My last conversation with your mom was at her hospital bedside. She had just spoken with the rabbi and I think the rabbi had stepped out to talk to you so I sat by her bed to keep her company. She looked at me and said “this sucks.” I asked “because you want to know the rest of the story?” And she nodded yes. She wanted to know how all of your lives would unfold, especially the kids, and her singular regret was that she wouldn’t be around for the rest of the story.
Ben, I appreciate you posting such good advice. I don’t think we can ever have too many reminders of this. (And thank you for your kind words!)
Joe, I would love to hear that “story for another day.”
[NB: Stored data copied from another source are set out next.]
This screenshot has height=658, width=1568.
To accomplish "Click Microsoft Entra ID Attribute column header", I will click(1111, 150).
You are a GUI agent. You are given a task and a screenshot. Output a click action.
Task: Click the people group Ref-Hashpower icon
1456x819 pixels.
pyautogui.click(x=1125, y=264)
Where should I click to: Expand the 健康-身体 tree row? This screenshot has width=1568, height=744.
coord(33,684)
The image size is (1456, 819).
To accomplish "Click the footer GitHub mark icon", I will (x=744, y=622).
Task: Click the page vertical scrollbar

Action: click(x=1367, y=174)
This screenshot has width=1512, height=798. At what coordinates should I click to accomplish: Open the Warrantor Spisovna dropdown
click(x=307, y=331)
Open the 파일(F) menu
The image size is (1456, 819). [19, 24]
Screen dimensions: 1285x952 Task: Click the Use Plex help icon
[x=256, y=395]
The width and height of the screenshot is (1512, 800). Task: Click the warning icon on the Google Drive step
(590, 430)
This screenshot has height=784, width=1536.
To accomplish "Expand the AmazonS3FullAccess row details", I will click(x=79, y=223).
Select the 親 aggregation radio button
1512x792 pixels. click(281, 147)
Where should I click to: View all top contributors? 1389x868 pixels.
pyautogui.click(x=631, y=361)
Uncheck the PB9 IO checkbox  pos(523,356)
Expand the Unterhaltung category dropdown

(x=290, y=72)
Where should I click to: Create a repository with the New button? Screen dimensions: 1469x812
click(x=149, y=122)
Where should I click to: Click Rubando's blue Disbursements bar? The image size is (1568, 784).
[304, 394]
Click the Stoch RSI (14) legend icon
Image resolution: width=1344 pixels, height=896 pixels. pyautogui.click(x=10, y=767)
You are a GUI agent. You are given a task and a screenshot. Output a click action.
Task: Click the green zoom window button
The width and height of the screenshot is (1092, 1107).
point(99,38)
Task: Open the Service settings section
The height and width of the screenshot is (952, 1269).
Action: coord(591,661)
I don’t think there are too many coincidences out there, either. I like living without boundaries between realities, but it’s hard to do when we rely so much on our five senses to navigate our world. It makes it hard to believe or trust an event that arrives without a logical explanation. I appreciate clear and convincing events like the one you had. I suspect we’d have more of them if we could just silence the doubt that inevitably pours in when something seems out of the ordinary.
Thank you for this, Joe.
Robert, my siblings experienced their own unexplainable events that day, but I’ll leave that for them to tell.
Robert, there’s a reason these songs are “standards”!
Nancy, Mom always said that she could never leave for just that reason — she always wanted to know the rest of the story. She still pops in now and then, sometimes so vividly that I say, “hi.” But of COURSE she does!
Oh, this is so, so lovely.
Thanks for this, Kristina. I’m glad it spoke to you.